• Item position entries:
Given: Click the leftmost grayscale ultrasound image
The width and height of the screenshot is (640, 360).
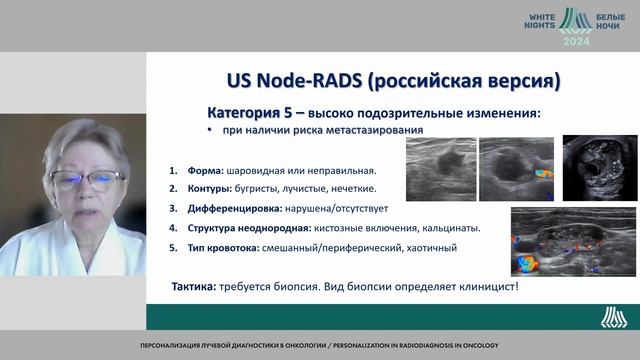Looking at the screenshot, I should pyautogui.click(x=440, y=164).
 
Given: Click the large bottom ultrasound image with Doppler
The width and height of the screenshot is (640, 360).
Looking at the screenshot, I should pyautogui.click(x=563, y=241).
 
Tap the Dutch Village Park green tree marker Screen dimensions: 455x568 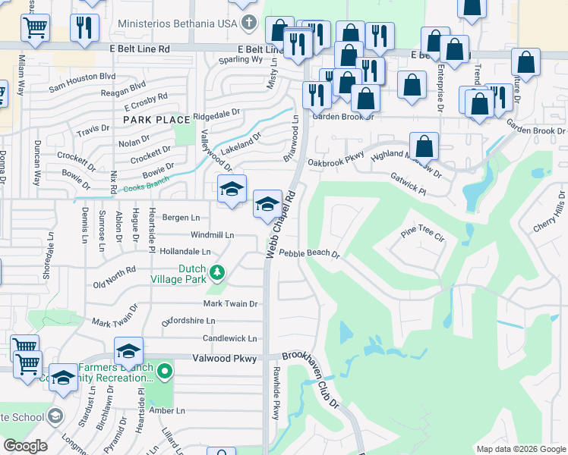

• PROBLEM DESCRIPTION:
Copy the records above word for word, leaving out the pictures.

• ANSWER:
Given: Click the leftmost grayscale ultrasound image
The width and height of the screenshot is (640, 360).
Looking at the screenshot, I should pyautogui.click(x=440, y=164).
 
Given: Click the large bottom ultrasound image with Doppler
The width and height of the screenshot is (640, 360).
Looking at the screenshot, I should pyautogui.click(x=563, y=241).
 
Tap the Dutch Village Park green tree marker Screen dimensions: 455x568 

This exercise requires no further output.